━━━ PAGE TEXT

Taylor ‘phony conservative,’ DeWine ad says
The campaign of Mike DeWine calls out Mary Taylor as a “phony conservative” in a new TV commercial underlining a $1 million media buy ahead of the Republican gubernatorial primary May 8.
The 30-second DeWine spot, which will air statewide on broadcast TV, cable TV and radio, paints the lieutenant governor as a “career politician” who refused to endorse President Donald Trump and supported Medicaid expansion as part of Obamacare — “then lied about it” — and claims “she used used your tax dollars to benefit her family business.”
The commercial concludes: “Lt. Gov. Mary Taylor — a phony conservative you just can’t trust.” The spot continues a nasty on-air feud between Ohio’s attorney general and his opponent.
Taylor supported Gov. John Kasich’s bid for the presidency through the Republican National Convention in Cleveland in 2016, at which Trump accepted the presidential nomination.
She was a consistent critic of Obamacare but seemingly supported Kasich’s expansion of Medicaid coverage, largely to the working poor, until she began her run for governor and said she would end the expansion. Taylor said she privately expressed concerns about the financial viability of the expansion all along and was supportive of Kasich and his right to make the call rather than the expansion itself.
The commercial’s reference to her family-owned business stems from a 2015 investigation by The Dispatch that revealed that her former chief of staff, with help from the governor’s office, worked on a “public relations issue” involving the construction company owned by her husband, Donzell Taylor.
Taylor campaign spokesman Michael Duchesne said: “Imagine my shock this morning when I saw that Mike DeWine’s latest attack ad led off with more name-calling. The oldest trick in the establishment playbook is lying about your opponent to cover up your own liberal record.

━━━━━━
━━━ DATA SECTION

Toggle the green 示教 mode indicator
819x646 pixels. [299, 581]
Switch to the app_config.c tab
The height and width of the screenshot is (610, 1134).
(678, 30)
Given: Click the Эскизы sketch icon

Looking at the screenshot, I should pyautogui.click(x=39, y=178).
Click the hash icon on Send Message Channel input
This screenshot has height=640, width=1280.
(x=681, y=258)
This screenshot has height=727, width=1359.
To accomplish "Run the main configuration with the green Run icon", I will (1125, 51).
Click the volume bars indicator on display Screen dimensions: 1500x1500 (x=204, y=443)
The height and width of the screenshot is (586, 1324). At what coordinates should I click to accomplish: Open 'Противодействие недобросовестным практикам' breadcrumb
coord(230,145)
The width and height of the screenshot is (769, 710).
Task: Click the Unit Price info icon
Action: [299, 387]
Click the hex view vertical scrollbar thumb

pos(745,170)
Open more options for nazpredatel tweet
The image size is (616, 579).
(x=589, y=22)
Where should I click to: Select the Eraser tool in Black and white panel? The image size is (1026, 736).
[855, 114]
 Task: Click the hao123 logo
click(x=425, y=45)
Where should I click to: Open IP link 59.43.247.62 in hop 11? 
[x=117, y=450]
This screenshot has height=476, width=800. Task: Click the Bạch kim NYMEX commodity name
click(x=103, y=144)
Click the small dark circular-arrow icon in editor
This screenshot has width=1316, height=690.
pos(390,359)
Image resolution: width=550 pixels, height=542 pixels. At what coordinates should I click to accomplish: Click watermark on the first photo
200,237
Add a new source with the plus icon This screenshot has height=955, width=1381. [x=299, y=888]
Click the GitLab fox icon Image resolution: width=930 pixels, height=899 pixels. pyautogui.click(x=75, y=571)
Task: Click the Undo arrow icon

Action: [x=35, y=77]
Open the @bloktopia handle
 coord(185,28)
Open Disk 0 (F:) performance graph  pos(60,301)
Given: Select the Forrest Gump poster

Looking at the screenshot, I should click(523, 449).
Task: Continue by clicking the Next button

━━━━━━

Extract from the DeWine ad article, word for word, the part that opens with the words containing "The commercial’s reference" and closes with "own liberal record.". Work from the DeWine ad article alone and set the material aside.

The commercial’s reference to her family-owned business stems from a 2015 investigation by The Dispatch that revealed that her former chief of staff, with help from the governor’s office, worked on a “public relations issue” involving the construction company owned by her husband, Donzell Taylor.
Taylor campaign spokesman Michael Duchesne said: “Imagine my shock this morning when I saw that Mike DeWine’s latest attack ad led off with more name-calling. The oldest trick in the establishment playbook is lying about your opponent to cover up your own liberal record.